Лицо вестового, подобно послушной кукле из ярмарочного вертепа, мгновенно переменилось, приноравливаясь к новым обстоятельствам, и вот он уже был готов поведать всю правду как на духу — только бы командир видел его рвение.
— Каюсь, ваше высокоблагородие, лукавый попутал. Думал, не догадаетесь вы.
— Ты зачем его сюда притащил? И почему в сапоге?
— Ну, он вроде как сам туда влез. Погреться решил, или еще что… Будто бы ненароком. А вы бы его себе в каюту забрали… Такая вот была диспозиция.
— Да зачем же?! — потерял терпение Невельской.
— Затем, что сожрут! — вытянулся матрос, прибегая к самой сильной своей карте.

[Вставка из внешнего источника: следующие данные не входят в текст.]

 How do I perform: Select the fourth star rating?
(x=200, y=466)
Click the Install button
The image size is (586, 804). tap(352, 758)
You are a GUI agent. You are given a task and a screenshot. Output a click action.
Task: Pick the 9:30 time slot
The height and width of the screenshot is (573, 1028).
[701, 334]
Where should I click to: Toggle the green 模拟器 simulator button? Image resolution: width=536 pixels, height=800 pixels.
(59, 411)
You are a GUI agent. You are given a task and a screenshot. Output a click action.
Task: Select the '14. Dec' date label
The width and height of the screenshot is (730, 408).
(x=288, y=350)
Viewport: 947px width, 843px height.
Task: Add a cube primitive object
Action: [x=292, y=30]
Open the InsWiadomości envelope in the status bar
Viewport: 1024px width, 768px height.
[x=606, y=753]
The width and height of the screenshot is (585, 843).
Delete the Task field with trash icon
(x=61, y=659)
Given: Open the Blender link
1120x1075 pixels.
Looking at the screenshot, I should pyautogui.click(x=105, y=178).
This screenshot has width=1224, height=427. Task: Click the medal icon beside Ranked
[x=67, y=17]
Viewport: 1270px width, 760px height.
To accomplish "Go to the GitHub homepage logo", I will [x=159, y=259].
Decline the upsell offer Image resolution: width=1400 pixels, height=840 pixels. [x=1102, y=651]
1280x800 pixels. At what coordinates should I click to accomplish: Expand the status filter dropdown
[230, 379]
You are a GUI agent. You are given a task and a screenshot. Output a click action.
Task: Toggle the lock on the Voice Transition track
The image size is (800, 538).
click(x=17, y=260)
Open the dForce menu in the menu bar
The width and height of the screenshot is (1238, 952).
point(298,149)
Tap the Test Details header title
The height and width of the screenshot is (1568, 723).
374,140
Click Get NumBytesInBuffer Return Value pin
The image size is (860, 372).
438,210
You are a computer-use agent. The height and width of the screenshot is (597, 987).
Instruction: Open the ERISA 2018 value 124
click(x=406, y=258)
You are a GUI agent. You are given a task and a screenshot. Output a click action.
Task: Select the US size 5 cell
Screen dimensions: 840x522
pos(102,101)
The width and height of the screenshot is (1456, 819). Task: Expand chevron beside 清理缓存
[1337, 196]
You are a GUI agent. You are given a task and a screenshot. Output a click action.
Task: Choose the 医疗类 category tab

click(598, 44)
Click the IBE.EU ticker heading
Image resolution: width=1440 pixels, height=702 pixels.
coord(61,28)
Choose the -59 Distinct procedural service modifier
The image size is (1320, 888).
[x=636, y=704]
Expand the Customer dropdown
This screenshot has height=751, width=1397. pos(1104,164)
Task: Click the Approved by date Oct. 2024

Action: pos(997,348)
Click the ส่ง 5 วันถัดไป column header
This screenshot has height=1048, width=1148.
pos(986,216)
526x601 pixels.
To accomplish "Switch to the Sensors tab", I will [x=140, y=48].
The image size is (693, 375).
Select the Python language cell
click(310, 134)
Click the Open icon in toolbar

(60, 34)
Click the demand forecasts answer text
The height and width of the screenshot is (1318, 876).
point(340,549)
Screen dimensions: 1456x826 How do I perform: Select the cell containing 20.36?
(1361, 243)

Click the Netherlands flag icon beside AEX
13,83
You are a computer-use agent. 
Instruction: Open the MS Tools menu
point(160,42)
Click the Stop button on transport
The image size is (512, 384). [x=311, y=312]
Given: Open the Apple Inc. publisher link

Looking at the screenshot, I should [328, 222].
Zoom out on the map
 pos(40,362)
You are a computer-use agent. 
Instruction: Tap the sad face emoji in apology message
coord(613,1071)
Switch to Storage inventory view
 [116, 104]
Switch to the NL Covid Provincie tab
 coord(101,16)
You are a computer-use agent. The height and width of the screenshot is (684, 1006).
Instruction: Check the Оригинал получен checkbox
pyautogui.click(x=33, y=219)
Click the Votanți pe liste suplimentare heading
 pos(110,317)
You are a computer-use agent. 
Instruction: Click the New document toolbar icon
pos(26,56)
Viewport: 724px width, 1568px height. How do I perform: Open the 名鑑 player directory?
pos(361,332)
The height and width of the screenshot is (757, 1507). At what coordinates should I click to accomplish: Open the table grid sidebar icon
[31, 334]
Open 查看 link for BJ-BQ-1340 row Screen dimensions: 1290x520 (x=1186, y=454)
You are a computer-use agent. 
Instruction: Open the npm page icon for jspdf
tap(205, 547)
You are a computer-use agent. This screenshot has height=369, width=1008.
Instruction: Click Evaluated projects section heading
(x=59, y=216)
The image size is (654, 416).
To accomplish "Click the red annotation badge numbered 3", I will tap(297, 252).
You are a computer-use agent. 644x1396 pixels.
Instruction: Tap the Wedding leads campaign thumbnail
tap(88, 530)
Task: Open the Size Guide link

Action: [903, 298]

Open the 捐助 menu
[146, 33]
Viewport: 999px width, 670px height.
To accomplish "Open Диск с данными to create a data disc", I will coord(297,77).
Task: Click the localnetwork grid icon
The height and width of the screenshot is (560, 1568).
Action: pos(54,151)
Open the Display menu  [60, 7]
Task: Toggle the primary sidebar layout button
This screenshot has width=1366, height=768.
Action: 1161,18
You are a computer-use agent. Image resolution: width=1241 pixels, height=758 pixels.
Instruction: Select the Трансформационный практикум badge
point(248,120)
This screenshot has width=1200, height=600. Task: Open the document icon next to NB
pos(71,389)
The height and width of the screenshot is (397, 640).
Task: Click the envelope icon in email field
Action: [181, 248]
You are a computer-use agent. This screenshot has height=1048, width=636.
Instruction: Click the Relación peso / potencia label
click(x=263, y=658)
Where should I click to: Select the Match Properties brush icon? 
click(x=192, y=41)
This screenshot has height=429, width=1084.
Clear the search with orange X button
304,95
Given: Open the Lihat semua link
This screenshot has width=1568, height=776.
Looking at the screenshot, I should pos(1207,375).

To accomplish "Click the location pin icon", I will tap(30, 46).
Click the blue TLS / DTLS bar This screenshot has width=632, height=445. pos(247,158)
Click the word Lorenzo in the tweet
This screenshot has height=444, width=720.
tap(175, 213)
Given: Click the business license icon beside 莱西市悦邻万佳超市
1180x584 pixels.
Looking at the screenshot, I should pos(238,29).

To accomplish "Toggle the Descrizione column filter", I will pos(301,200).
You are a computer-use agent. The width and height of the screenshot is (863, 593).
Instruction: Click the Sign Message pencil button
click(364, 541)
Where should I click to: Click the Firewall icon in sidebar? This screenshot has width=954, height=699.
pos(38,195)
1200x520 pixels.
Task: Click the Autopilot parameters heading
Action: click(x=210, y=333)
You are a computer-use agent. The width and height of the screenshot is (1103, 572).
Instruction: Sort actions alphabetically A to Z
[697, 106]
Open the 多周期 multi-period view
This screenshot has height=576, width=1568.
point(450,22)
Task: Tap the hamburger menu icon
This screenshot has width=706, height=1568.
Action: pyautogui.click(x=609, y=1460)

— Сожрут? — Командир озадаченно посмотрел на судового кота Марсика, который выбрался из сапога только наполовину, однако в середине этого действия, видимо, расхотел и теперь лениво жмурился на капитан-лейтенанта единственным своим глазом.
— Точно так, ваше высокоблагородие! — подтвердил вестовой. — Он за поход вона как раскормился, жирный, что твой барин, прости меня, Господи, а у каторжных глаз голодный. Я такой глаз хорошо знаю. Моргнуть не успеем — сожрут… А не сожрут, так придавят. Жалко животное, ей-богу. Он вон каким зверем стал. Даром, что ли, в такую даль его завезли? Кругосветный кот все ж таки, не шутка. Пусть у вас посидит, ваше высокоблагородие… Одно место и осталось на судне спокойное — что ваша каюта.
Невельской склонился к вальяжно развалившемуся коту, вынул его из сапога и подул ему в морду. Марсик прищурил глаз, но попытки сбежать из командирских рук не предпринял. Он, вообще, любил, когда его носили по кораблю. Ходить ему было непросто.
— Ладно, пусть остается. Он не мешает.
— Вот спасибо, ваше высокоблагородие! — обрадовался вестовой, бросаясь к трапу.
— Только вот еще что, — снова остановил его командир. — Я уж говорил тебе не называть этих людей каторжниками. Сожрут, не сожрут, но зарезать, обидевшись, могут. У них тут нравы простые.
— Так точно! Уяснил!
— Стой, говорю. Ты насчет Завьялова распорядился?
— Не извольте переживать. Мне по два раза повторять не надобно.
— Ошибаешься, братец. Вот как раз тебе-то и надобно повторять. Ладно, иди. И скажи там, на палубе, чтоб орать перестали. Пусть у меня возьмут сундук, если им не хватает. Я на берег не еду.
Положив кота на стол рядом с расстеленной картой, Невельской снова склонился над нею. Очертания восточного берега Сахалина в том месте, где «Байкал» должен был подойти к острову, уже настолько врезались ему в память, что он с легкостью мог нарисовать их и сам, однако его не покидало странное ощущение дежавю. Он как будто уже стоял вот так над этой картой Крузенштерна, точно в такой же каюте, и рядом на столе уже когда-то лежал кот, и над головой ровно так же ссорились вестовые, но там, в этом другом, предшествующем или, возможно, последующем мире, он твердо знал, что берег на карте указан неверно.